**Exercise objective**
From the data below, repeat exactly the lines from the line with "eVision Digital Marketing (208, 2290)" to the line with "518-450-7013", both included.

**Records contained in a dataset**

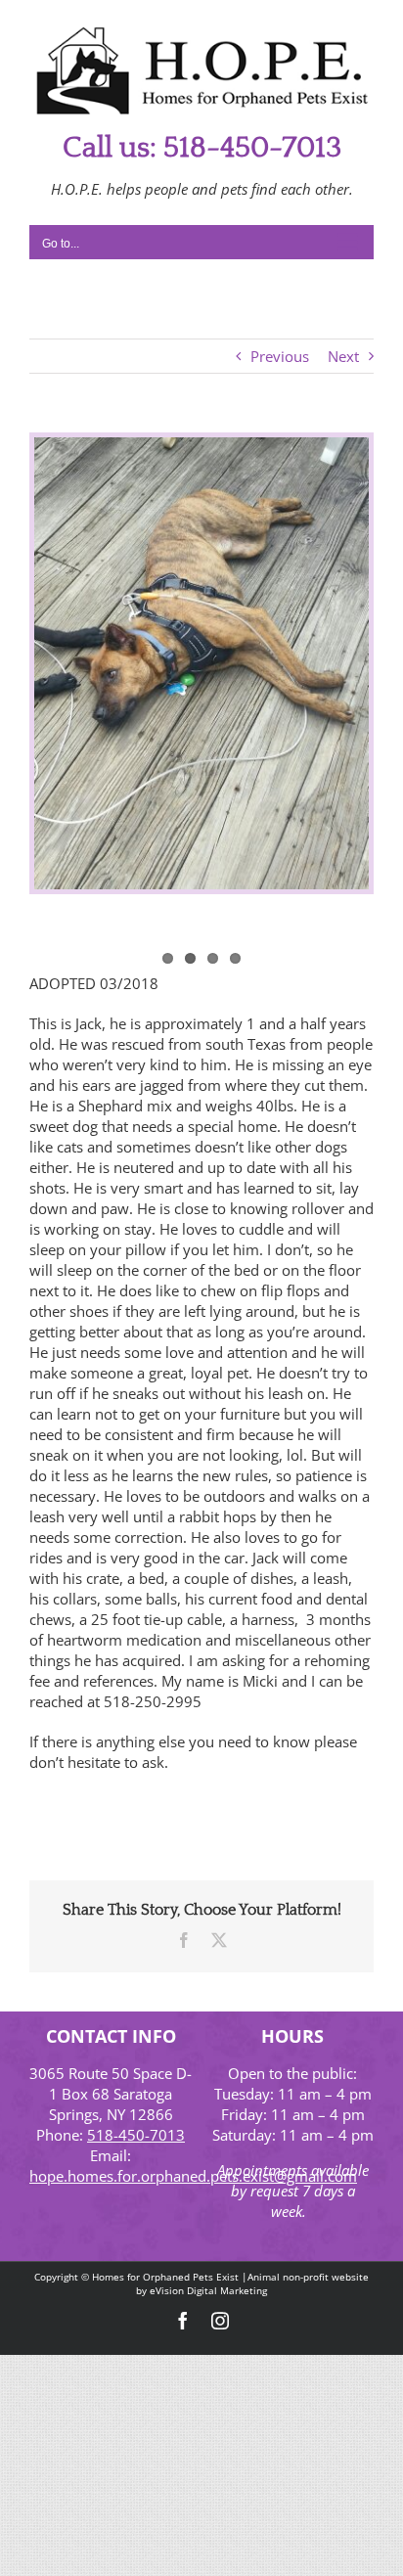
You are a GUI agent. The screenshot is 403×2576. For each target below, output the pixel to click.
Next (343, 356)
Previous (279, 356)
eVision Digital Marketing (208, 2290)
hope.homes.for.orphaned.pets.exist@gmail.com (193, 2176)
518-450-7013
--
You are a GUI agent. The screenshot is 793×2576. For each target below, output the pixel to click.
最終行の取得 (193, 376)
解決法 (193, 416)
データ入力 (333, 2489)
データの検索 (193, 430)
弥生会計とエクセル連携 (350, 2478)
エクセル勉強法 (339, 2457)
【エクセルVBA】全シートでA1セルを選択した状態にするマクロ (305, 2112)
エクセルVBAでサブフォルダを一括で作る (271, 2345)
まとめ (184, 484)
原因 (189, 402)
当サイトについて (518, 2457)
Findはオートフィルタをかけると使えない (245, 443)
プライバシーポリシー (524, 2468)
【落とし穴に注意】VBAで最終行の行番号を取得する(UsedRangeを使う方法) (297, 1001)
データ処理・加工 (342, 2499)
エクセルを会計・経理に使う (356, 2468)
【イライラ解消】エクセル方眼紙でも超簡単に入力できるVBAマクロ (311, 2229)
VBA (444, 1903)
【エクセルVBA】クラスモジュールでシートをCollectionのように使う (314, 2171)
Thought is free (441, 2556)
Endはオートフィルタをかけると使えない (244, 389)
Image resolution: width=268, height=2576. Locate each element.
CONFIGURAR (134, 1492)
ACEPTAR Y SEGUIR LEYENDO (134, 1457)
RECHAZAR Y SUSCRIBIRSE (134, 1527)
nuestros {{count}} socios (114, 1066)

**Result of the exercise**
eVision Digital Marketing (208, 2290)
hope.homes.for.orphaned.pets.exist@gmail.com (193, 2176)
518-450-7013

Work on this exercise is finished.